## Your objective
In the passage on YA fiction and historical trauma, set down everything from "YA fiction has" down to "is wholly unique.", word for word.

## Text shown
YA fiction has often told the tales of historical trauma. It’s a powerful tool to provide a richer understanding of the past. It’s one thing to read in a history textbook about the Holocaust or 9/11. It’s an entirely other process to provide rich, literary experiences through books. While I revere history classes, literature can compound and elevate students' understanding of past events like the Holocaust or 9/11. Books like Lois Lowry’s Number the Stars and Jewel Parker Rhodes’ Towers Falling provide the human experience for young adult readers. As a professor of literacy that is exciting to me. However, there are some events that are rarely, if ever, discussed in our schools. Some are deeply personal to us as teachers. For me that would be the onset of the AIDS epidemic in America. While AIDS impacts us all on some level, for gay men of that time, the experience is wholly unique.

## Collected data
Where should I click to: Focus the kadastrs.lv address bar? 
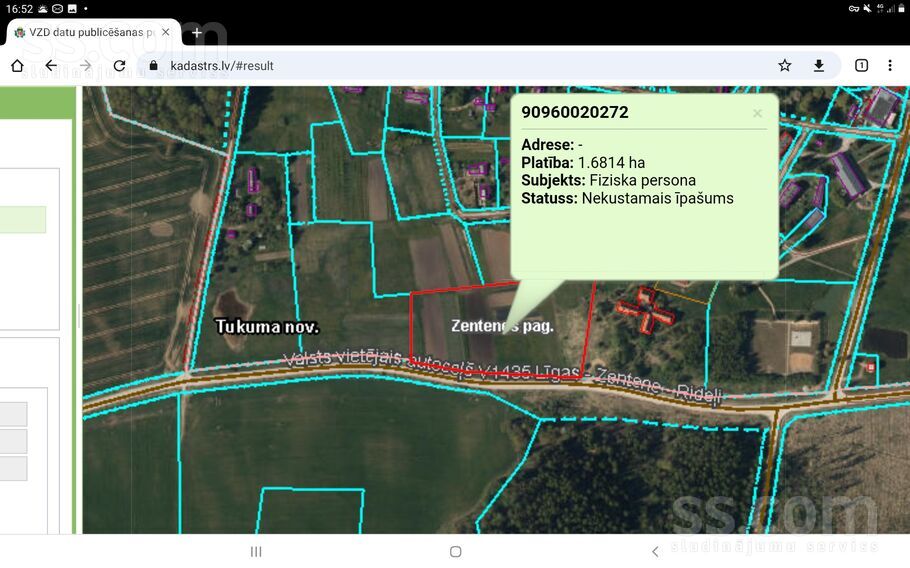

## Reply to the task
YA fiction has often told the tales of historical trauma. It’s a powerful tool to provide a richer understanding of the past. It’s one thing to read in a history textbook about the Holocaust or 9/11. It’s an entirely other process to provide rich, literary experiences through books. While I revere history classes, literature can compound and elevate students' understanding of past events like the Holocaust or 9/11. Books like Lois Lowry’s Number the Stars and Jewel Parker Rhodes’ Towers Falling provide the human experience for young adult readers. As a professor of literacy that is exciting to me. However, there are some events that are rarely, if ever, discussed in our schools. Some are deeply personal to us as teachers. For me that would be the onset of the AIDS epidemic in America. While AIDS impacts us all on some level, for gay men of that time, the experience is wholly unique.